That Hurts My Feelings
by Joseph Backholm
Yesterday, the body that governs high school athletics in the state of Minnesota voted to eliminate gender distinctions in high school athletics.
While
the new policy does not change the reality that boys and girls will
still mostly be competing against athletes of the same gender, it allows
students to choose their own gender for the purpose of sports and
breaks the ice for much more.
As
a matter of state policy, it is now forbidden for schools to account
for sex differences on the field, in the locker room, in the hotel
rooms, or in the bathroom.
If
a boy decides he wants to be treated as a girl and be part of your
daughters sports team, the school is required to cooperate.
This
isn't just a Minnesota issue. Several school districts in Washington
State are quietly changing local policies to make bathrooms available to
students based on their declared gender rather than their actual
gender.
One
Washington State dad has expressed his frustration that his daughter's
teacher has decided he now wants to be a woman. The school expects the
parents and the elementary aged children to act as if there's nothing to
see here.
How did we get here?
It wasn't an accident.
The
sprint toward same-sex "marriage" has been frantic. Those campaigning
to restructure marriage have insisted all the while that it doesn't
fundamentally alter the way we view family and gender, it just makes
marriage available for everyone.
So really, everyone wins and no one loses.
"If
you don't like same-sex marriage, don't get one," they tell us. "The
only people who will be affected are the loving, committed same-sex
couples who can emerge from the shadows of second class citizenship."
But
Minnesota is demonstrating that there are much broader implications for
taking the position that heterosexual and homosexual relationships are
indistinguishable.
After all, it forces you to take the position that men and women, boys and girls, are not different in any meaningful way.
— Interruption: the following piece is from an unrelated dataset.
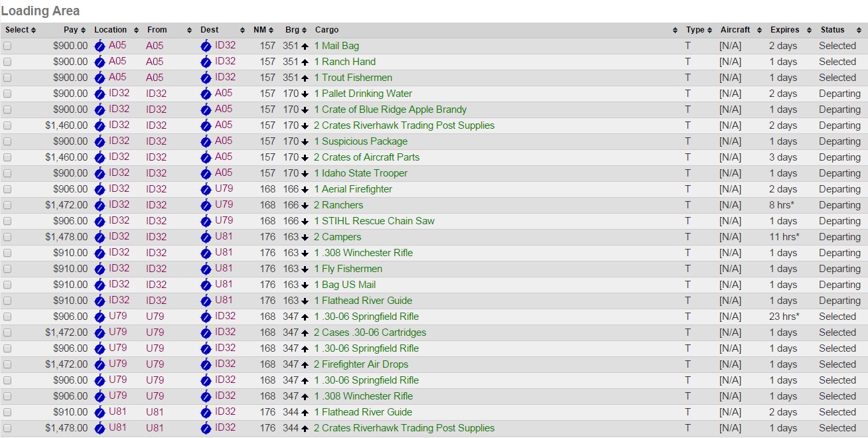Click destination ID32 icon on Ranch Hand row
Screen dimensions: 868x438
coord(206,62)
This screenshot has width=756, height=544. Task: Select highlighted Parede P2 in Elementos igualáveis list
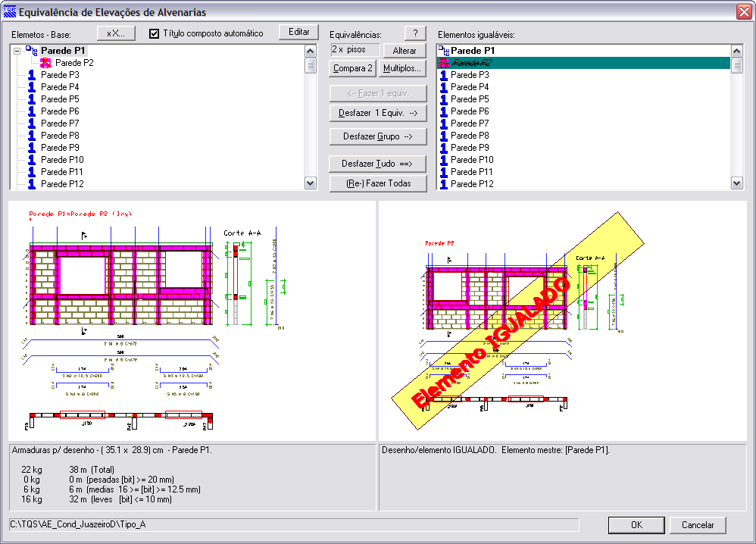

These are the implications of that position.
What may be most surprising about the assault on gender in Minnesota is how quickly this next move has come.
Apparently they wanted to strike while the iron is hot.
And the iron is hot.
But why?
Because right now they have a secret weapon for which the country has no response.
Whenever
they are exposed as dishonest, whenever their arguments crumble under
the most basic analysis, whenever their policies are exposed as harmful
for children and society as a whole, they still carry the trump card.
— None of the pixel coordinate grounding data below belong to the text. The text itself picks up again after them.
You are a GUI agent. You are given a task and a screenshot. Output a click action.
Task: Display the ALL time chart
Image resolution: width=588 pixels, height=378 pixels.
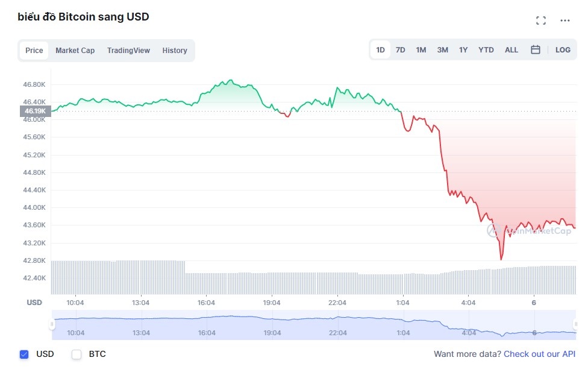(511, 50)
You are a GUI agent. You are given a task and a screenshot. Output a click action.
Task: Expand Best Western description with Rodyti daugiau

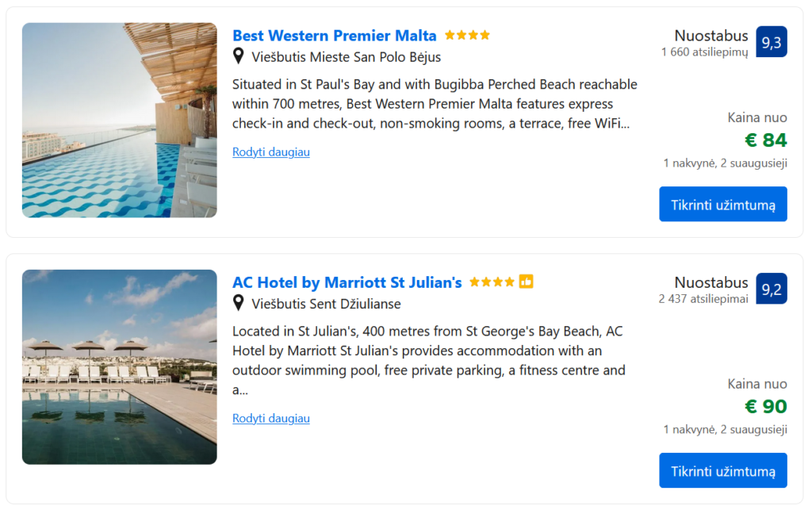point(271,151)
"That hurts my feelings", they say.
Game, set, match.
The most powerful argument in America today isn't an argument at all. It's a sentiment.
But now that simple statement can stop any honest question, discussion, or inquiry.
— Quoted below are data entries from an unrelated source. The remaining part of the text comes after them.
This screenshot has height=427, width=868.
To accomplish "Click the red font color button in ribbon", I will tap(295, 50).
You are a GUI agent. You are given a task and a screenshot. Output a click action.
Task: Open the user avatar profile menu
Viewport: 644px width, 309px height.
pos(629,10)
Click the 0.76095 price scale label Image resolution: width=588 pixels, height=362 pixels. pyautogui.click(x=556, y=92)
We are being governed by a nation of three year-olds.
Three
year-olds don't think, they emote. They don't even understand the
concept of thought because they're overwhelmed by what they're feeling.
My three year-old believes he's a superhero, but as the adult in the room, I stop him before he jumps off the roof.
But
we live in a room where the adults are so taken by the joy their child
receives from their fantasy that we have become participants in the
fantasy. We prefer to watch him plunge to his death than burst his
bubble.
Growing up should include an appreciation for the difference between a fact and a feeling.
But when truth no longer exists, my feelings are my facts.
That
is why a nation of otherwise intelligent (and certainly well meaning)
adults can argue with a straight face that sexual desires are impossible
to change but gender is malleable.
And they have the nerve to lecture us about science.
Sure,
there are plenty of people who have been persuaded by this parade of
nonsense (and I mean nonsense literally not pejoratively), but for the
most part, middle America understands it's crazy.
We just don't know what to do about it.
When
a 90 lb anorexic girl tells you she's fat, the proper response is to
kindly help her view herself in a way that conforms to reality. There is
no reason to treat gender differently, unless, "that hurts my feelings"
is your kryptonite as well.
Surely,
somewhere in the bowels of an asylum, a man is roaming around on hands
and knees fully convinced he is a cat and offended by the fact that
people treat him like he's crazy. All he needs is an appearance on 60 Minutes and soon he'll be Grand Marshall of his own parade with throngs of people meowing as he struts by.
What happened in Minnesota is just the beginning.